Here, four readings were made instead of three. Consider the initial force on the wire, a twist of 59 degrees. Multiply that by four, and we have 236 degrees of torsion. Thus at 236 degrees, one should observe a separation of 29.5 degrees, half of the initial separation. And indeed, this is supported by the data: at 230 degrees of total force the separation between the balls became 30 degrees. Again, these numbers nicely confirm the expectation that at four times the force, the distance is reduced by half. Moreover, the data supports the inverse square equation.
This experiment gave an exponent of n = 1.92. The similarity to Coulomb's results was striking. My materials were not identical to Coulomb's, for example, I used a plastic needle from 2005, whereas he used Spanish wax manufactured in the 1780s—but they need not be the same, because what we were testing was a “law of nature,” a general property of electricity. Following Coulomb's prescriptions, the behaviors of my device matched his claims to a degree that I had not anticipated as probable.
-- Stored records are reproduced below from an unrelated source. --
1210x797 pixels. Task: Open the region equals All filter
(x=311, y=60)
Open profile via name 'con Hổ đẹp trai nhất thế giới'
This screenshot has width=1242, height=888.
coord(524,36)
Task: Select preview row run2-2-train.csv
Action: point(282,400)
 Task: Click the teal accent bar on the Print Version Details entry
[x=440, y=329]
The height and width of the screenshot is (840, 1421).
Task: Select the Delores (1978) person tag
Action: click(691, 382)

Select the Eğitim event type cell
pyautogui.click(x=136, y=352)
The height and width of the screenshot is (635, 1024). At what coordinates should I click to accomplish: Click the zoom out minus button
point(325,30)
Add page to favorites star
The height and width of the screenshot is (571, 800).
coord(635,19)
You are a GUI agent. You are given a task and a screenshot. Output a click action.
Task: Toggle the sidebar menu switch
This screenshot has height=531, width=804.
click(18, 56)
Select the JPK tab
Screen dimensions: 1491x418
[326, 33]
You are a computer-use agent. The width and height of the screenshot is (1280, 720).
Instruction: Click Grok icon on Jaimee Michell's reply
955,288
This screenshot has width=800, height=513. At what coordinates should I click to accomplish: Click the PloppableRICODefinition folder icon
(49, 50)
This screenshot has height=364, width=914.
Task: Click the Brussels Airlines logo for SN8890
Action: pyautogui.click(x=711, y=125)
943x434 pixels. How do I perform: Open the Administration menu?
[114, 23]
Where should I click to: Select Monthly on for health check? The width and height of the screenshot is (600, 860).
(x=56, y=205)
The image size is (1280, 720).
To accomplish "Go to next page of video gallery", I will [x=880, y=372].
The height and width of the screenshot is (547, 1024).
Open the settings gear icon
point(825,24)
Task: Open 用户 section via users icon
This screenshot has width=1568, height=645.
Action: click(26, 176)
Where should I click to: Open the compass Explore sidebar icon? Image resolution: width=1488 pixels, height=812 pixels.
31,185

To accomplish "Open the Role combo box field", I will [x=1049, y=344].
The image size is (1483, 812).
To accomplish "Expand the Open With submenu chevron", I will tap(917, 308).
Such results and more, together with various considerations, led me to conclude that there was no fudging in Coulomb's original report of 1785. Coulomb could well obtain his numbers from actual experimental measurements on the very torsion balance that he described in his report, using the procedures he described. The hundreds of textbooks and teachers who for centuries parroted Coulomb's claims were at least parroting a reliable source. Again, I am not a physicist or an experimenter, so it felt wonderful to participate in one of those processes in which persistent curiosity leads to surprising results. It strengthens a conviction that anybody who sets their mind to a problem has a chance of solving it: the ideal that is conveyed so well by the image of Ben Franklin flying a kite.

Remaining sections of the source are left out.